Assuming this incident is resolved, a major test lies ahead next year when the overall U.S. trade deficit is set to continue widening. During the first ten months of this year the deficit climbed to nearly $730 billion, a 10% increase over the same period in 2017, and the trade gap is likely to increase further in 2019, as buoyant consumer spending and a strong dollar pull in imports. Such an outcome would put President Trump in the difficult position of having to explain why the trade deficit is expanding when tariffs have been imposed on half-to-all of goods imported from China, as well as on items such as steel and aluminum. He will face the choice then of either finding a solution to the trade war he can live with, or declaring China to be a currency manipulator and thereby escalating the war. It is unclear now which route the President will take.
Meanwhile, market volatility is likely to stay high as long as the various issues relating to U.S. and overseas growth, Fed interest rates and the U.S.-China trade dispute are unresolved. But we do not foresee a bear market, as it typically accompanies a recession or a credit crunch, and neither looms on the horizon. Our take is the most likely outcome for 2019 is one in which economic growth moderates into the 2.5%-2.7% range, corporate profits ease into single digits, and inflation and bond yields fluctuate around current levels.

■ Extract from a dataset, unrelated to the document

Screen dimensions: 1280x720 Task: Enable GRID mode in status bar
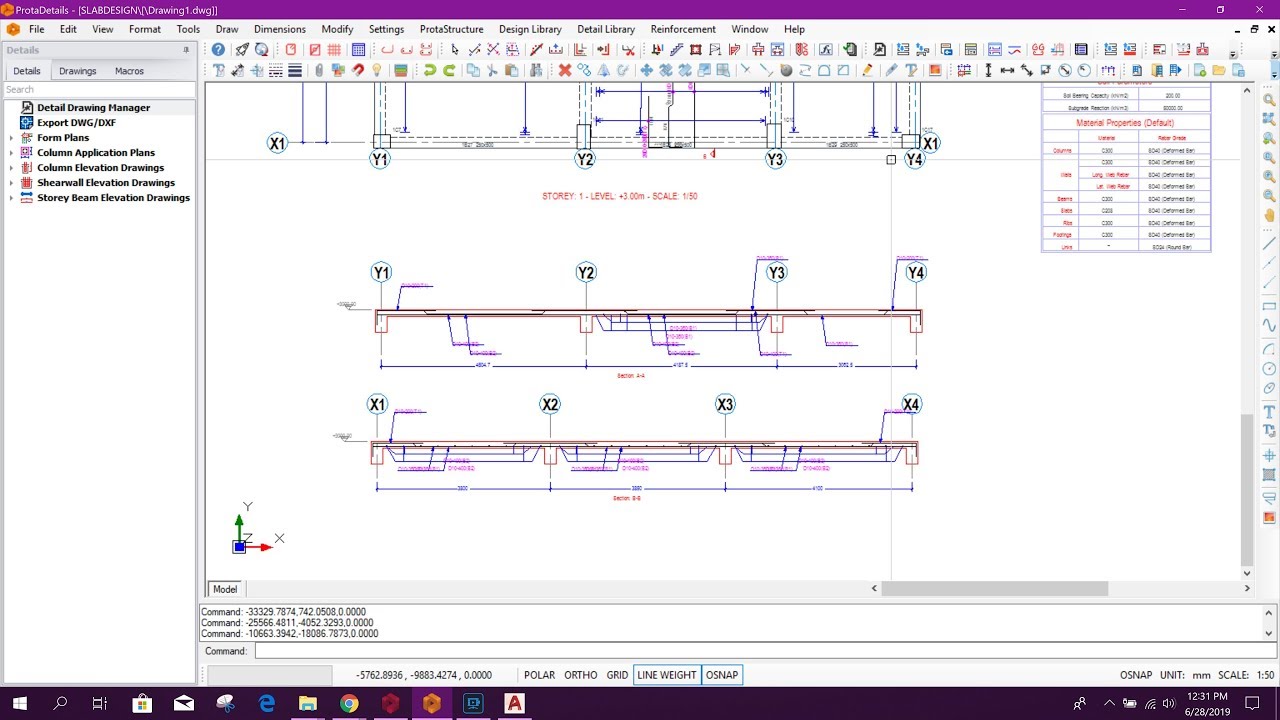pyautogui.click(x=617, y=675)
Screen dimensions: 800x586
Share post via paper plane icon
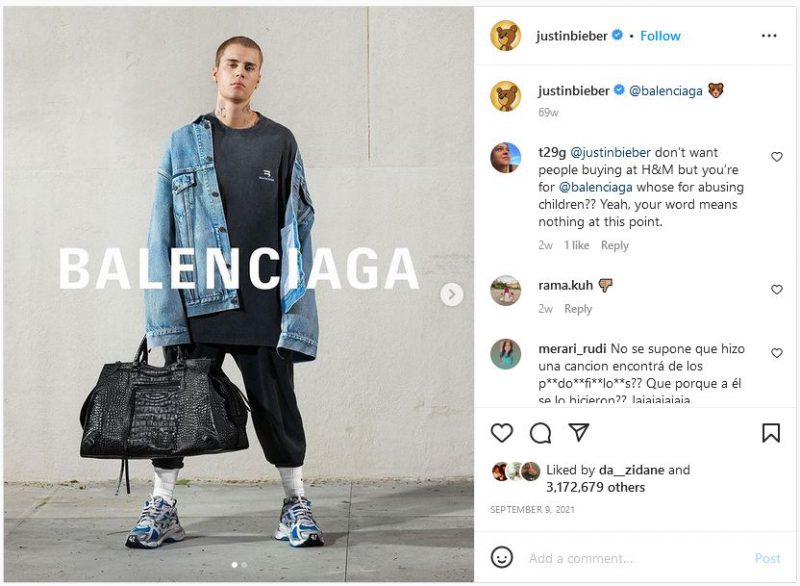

We are not making changes to our investment strategy, because we believe the U.S. economy is on solid footing and there are no major imbalances that are likely to spur a recession next year. Also, the recent sell-off has made valuations for corporate stocks and bonds more attractive. Our equity strategy continues to favor high-quality stocks, as the economic cycle is unusually long. On the fixed income side, we continue to favor investment-grade bonds over treasuries.